「ひと晩置いたカレー」が食中毒の原因になることがあるって本当?

2017/8/1

山本 康博 先生

記事監修医師

MYメディカルクリニック横浜みなとみらい 院長
東京大学医学部卒 医学博士
日本呼吸器学会認定呼吸器専門医
日本内科学会認定総合内科専門医
人間ドック学会認定医
難病指定医
Member of American College of Physicians

山本 康博 先生

「カレーはひと晩置いたほうが美味しい」ということは良く聞きますが、実は2日目のカレーは食中毒を招く危険性があるため注意が必要です。
カレーによる食中毒の原因や対処法について、この記事で確認していきましょう。

しっかり加熱しているのに、カレーが食中毒の原因になるのはなぜ?

カレーによる食中毒の原因のウェルシュ菌(Clostridium perfringens)がカプセル状の芽胞(がほう)となり、熱などの刺激から身を守ります。この状態では100℃での加熱に1~6時間ほど耐えることができます。そのため、加熱をしていても菌が死なずに毒素を作り出して食中毒を引き起こすのです。

過去にもカレー、煮魚、麺のつけ汁、野菜の煮付けなど様々な煮込み料理がウェルシュ菌による食中毒の要因となっています。

ウェルシュ菌は人や動物の腸内や土壌、下水などに存在し、肉、魚、野菜などの食材にも付着します。体内に大量に取り込まれると食中毒を引き起こす危険性があります。

【出典:厚生労働省ホームページを編集して作成 http://www.fsc.go.jp/sonota/clostridium_perfringens_e1.pdf

カレーで食中毒になるとどんな症状が出る?

カレーが原因の食中毒で見られるの主な症状は下痢や腹痛で、特に下腹部がはることが多いです。
嘔吐や発熱が見られることはほとんどありません。
また、血便(粘血便)を呈すことはほとんどないですが、極めてまれに粘血性の下痢を十数回起こすといった重症例もみられます。

ウエルシュ菌による食中毒にかかった人の多くは2日以内には回復しています。

カレーで食中毒になったかも・・・と思ったら何をすべき?

ウエルシュ菌が原因の食中毒は比較的症状が軽いため、家庭で対処する事も可能です。ただし、2~3日経っても症状が回復しない場合は病院で診てもらいましょう。
家庭でできる対処法には以下のようなものがあります。

水分補給

吐き気や下痢が落ち着いてきたら、下痢で失われた体内の水分や電解質を補給するために水分を摂りましょう。ただし、一気に大量の水分を飲むと胃腸が刺激されてしまい、下痢や嘔吐の症状が再びあらわれやすくなるので注意が必要です。
また、胃腸への刺激を減らすために飲料は冷たくせず常温もしくは少し温かい状態で、電解質が含まれたスポーツドリンクなどをゆっくり飲むようにしてください。

乳酸菌などを含む整腸剤の服用

食中毒への対処には乳酸菌などを含む整腸剤を服用する方法も効果があります。
ただし、服用の目的は下痢や嘔吐の症状を止めることではなく、乱れた腸内環境を早く正常の状態に戻すことです。

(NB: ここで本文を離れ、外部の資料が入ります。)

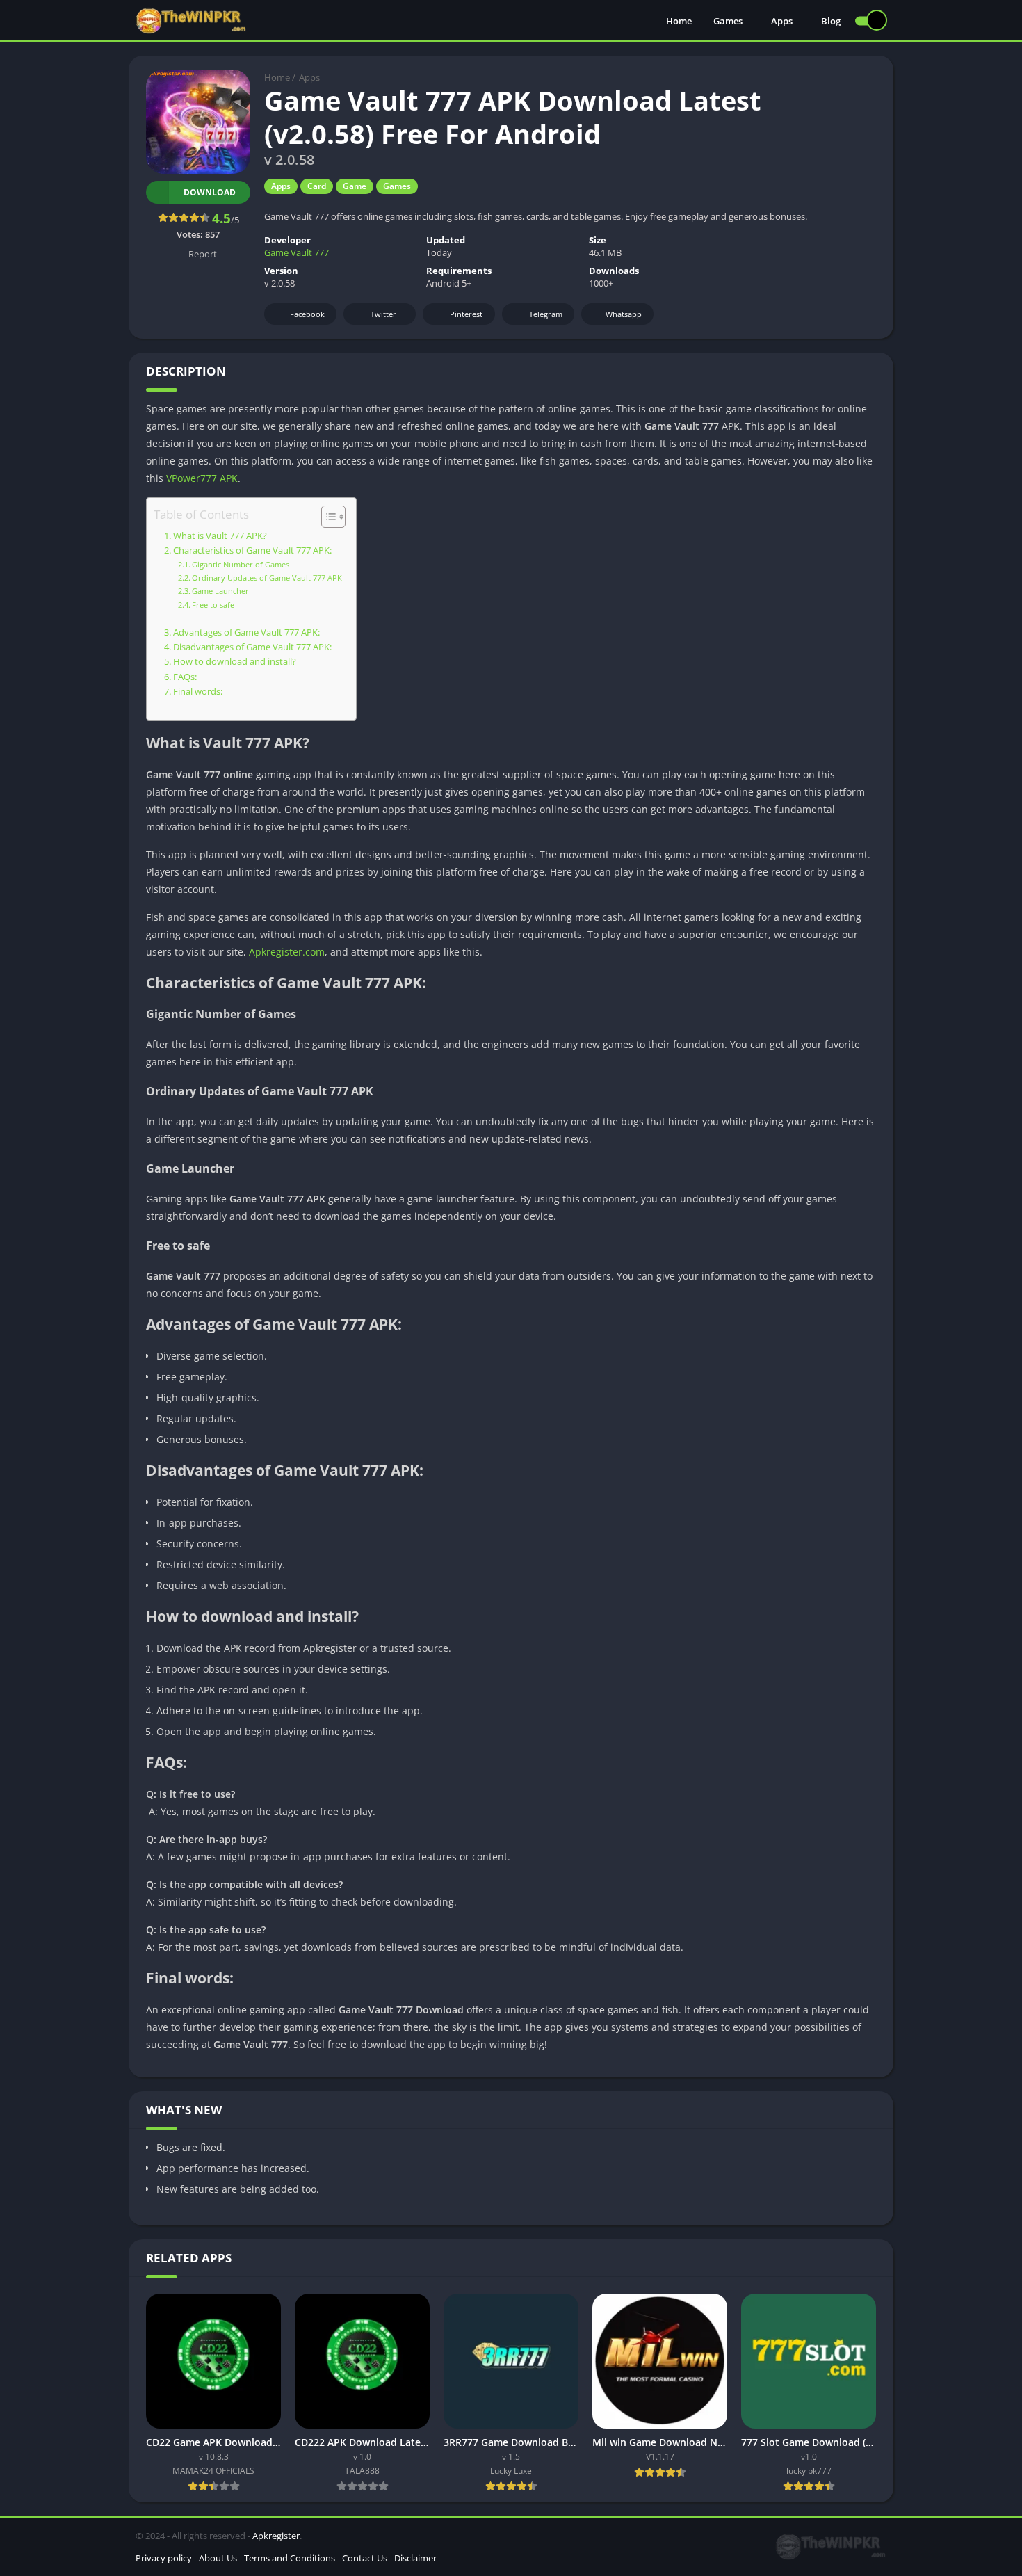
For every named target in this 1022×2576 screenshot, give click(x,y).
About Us (218, 2558)
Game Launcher (220, 591)
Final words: (197, 692)
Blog (831, 21)
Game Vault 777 (296, 252)
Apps (782, 21)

また、市販の吐き気止めや下痢止め薬は菌の排出を遅らせてしまう可能性が高いので、医師の許可のない使用は控えてください。

どうすればカレーによる食中毒を予防できる?

一般家庭での発生率はさほど高くはありませんが、特に夏は気温や湿度が高いため、屋外での食事には注意が必要です。
まずは、調理器具や場所、手や指を清潔にしましょう。
そして、調理後はなるべく早めに食べきることが大切です。保存をするときは、小分けしてから時間をおかず冷蔵庫で急激に冷却するようにしてください。

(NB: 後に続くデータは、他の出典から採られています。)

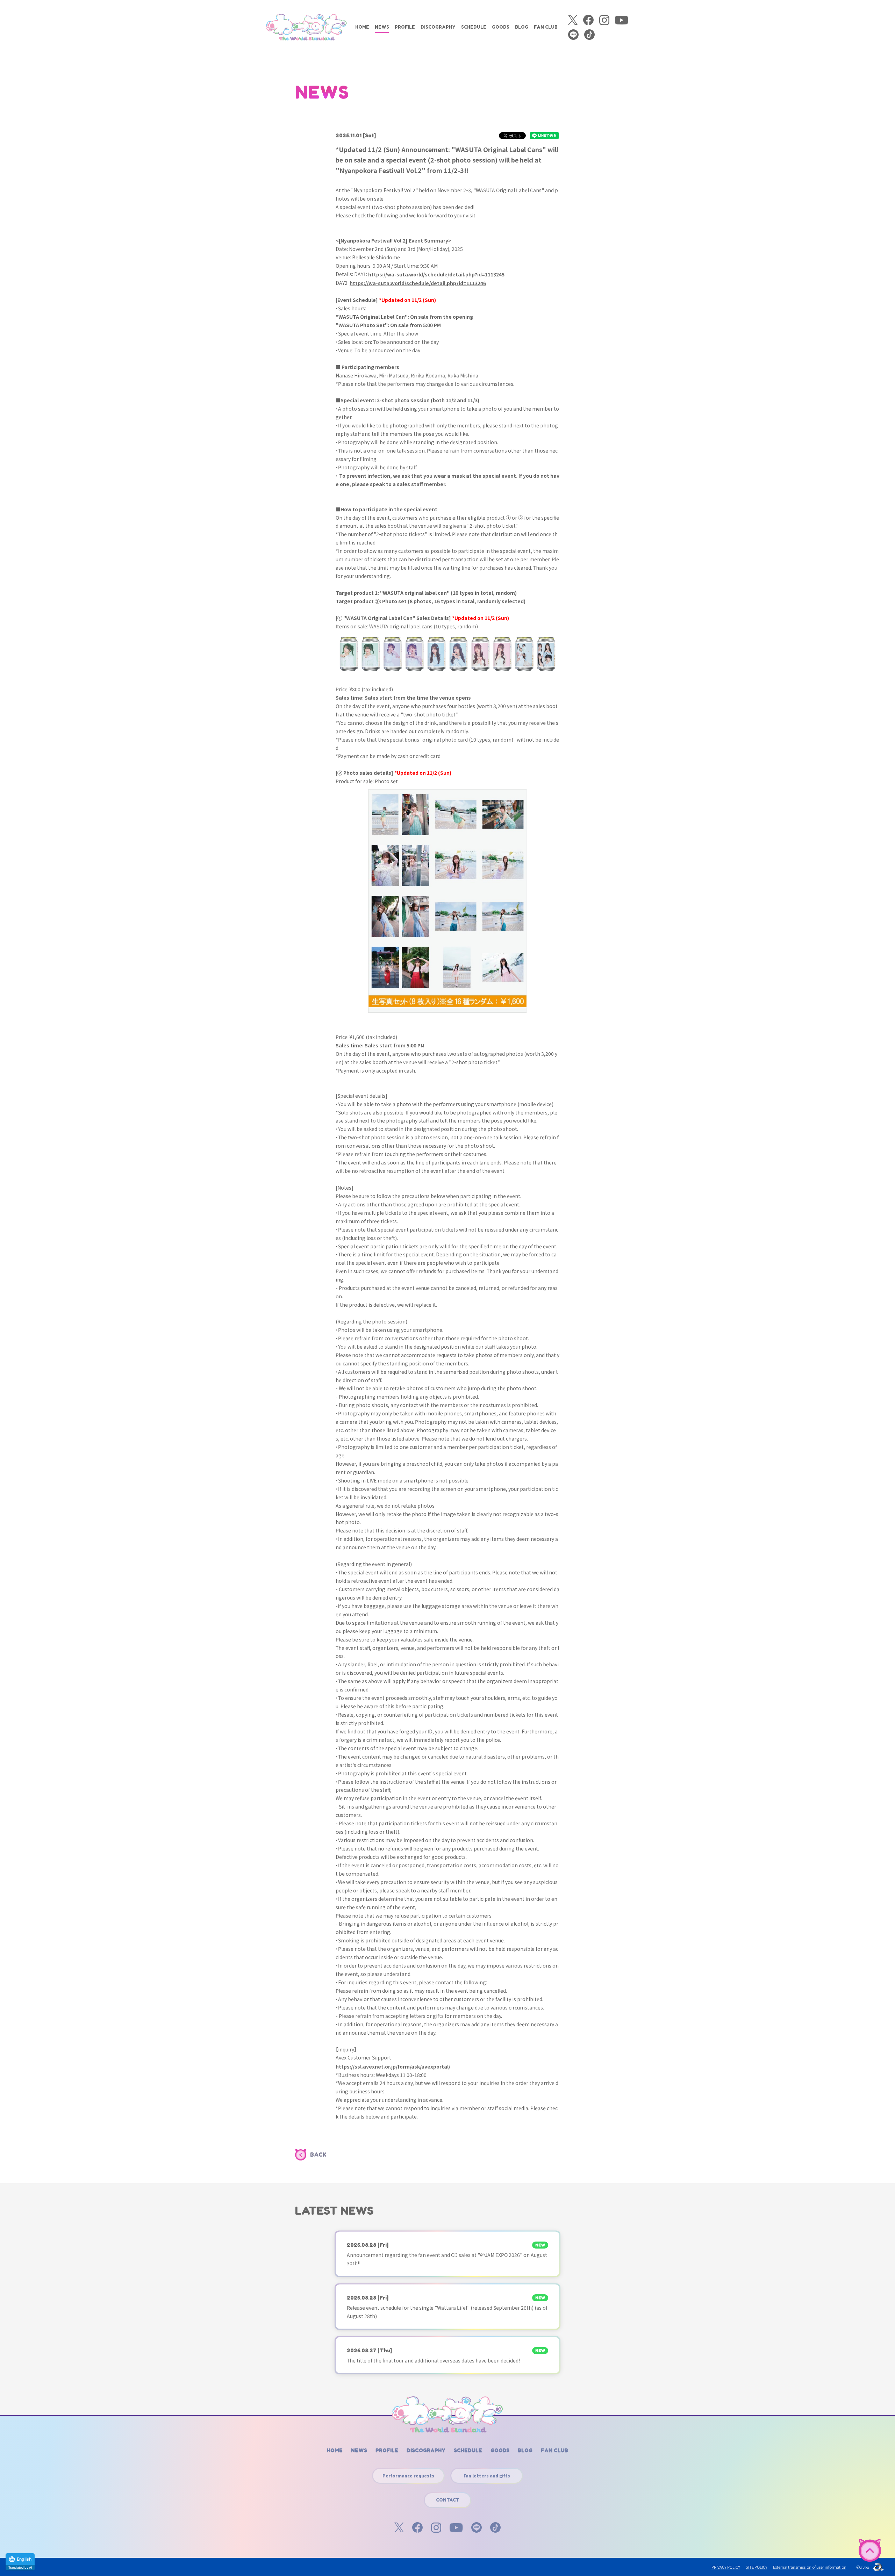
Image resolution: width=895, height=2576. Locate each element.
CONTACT (447, 2500)
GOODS (500, 27)
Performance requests (408, 2475)
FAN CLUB (546, 27)
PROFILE (405, 27)
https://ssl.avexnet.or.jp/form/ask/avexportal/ (393, 2066)
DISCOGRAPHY (438, 27)
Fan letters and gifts (487, 2475)
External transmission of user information (809, 2567)
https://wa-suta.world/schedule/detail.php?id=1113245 (436, 274)
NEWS (382, 27)
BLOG (521, 27)
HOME (362, 27)
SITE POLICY (756, 2567)
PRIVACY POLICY (725, 2567)
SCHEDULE (473, 27)
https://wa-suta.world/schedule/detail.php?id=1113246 (418, 283)
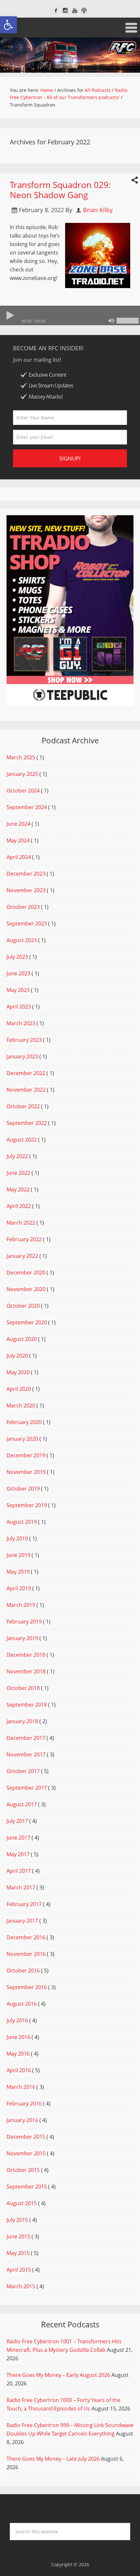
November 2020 (26, 1289)
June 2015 (18, 2236)
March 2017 (21, 1887)
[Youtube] (75, 11)
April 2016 (19, 2070)
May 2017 (18, 1854)
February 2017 (24, 1904)
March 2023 (21, 1023)
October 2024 (23, 790)
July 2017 (17, 1821)
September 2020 (27, 1322)
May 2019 (18, 1571)
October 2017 (23, 1771)
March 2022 (21, 1222)
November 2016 (26, 1953)
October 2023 (23, 906)
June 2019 (18, 1555)
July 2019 (17, 1538)
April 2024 (19, 857)
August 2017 (22, 1804)
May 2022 (18, 1189)
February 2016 (24, 2103)
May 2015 (18, 2253)
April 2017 (19, 1870)
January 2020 (22, 1438)
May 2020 (18, 1372)
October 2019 (23, 1488)
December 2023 (26, 873)
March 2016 (21, 2086)
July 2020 (17, 1355)
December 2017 (26, 1737)
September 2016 (27, 1987)
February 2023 (24, 1039)
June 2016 (18, 2037)
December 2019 (26, 1455)
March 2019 (21, 1604)
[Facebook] (56, 11)
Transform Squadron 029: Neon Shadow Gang (60, 190)
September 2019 (27, 1505)
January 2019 (22, 1638)
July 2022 (17, 1156)
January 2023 (22, 1056)
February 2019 (24, 1621)
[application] (70, 315)
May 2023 (18, 990)
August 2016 (22, 2003)
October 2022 (23, 1106)
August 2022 (22, 1139)
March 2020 (21, 1405)
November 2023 (26, 890)
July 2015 (17, 2219)
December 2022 (26, 1073)
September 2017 (27, 1787)
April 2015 (19, 2269)
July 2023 (17, 956)
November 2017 (26, 1754)
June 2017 (18, 1837)
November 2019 (26, 1472)
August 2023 (22, 940)
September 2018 (27, 1704)
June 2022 (18, 1172)
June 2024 (18, 823)
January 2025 (22, 774)
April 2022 (19, 1206)
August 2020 (22, 1339)
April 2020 (19, 1388)
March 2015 (21, 2286)
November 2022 (26, 1089)
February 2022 (24, 1239)
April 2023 (19, 1006)
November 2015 (26, 2153)
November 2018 (26, 1671)
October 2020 (23, 1305)
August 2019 (22, 1521)
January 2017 (22, 1920)
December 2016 (26, 1937)
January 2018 (22, 1721)
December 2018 (26, 1654)
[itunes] (84, 11)
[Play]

おわりに:調理中はよくかき混ぜ、調理後は冷蔵庫で保管がポイント!

カレーなど食品中で菌が増殖するのを防ぐために加熱調理食品の冷却は速やかに行ってください。
食品を保存する場合は鍋を冷蔵庫に入れるなどして10℃以下または55℃以上を保ち、食品を再加熱する場合は十分に加熱して増殖している菌(栄養細胞)を殺菌することを意識しましょう。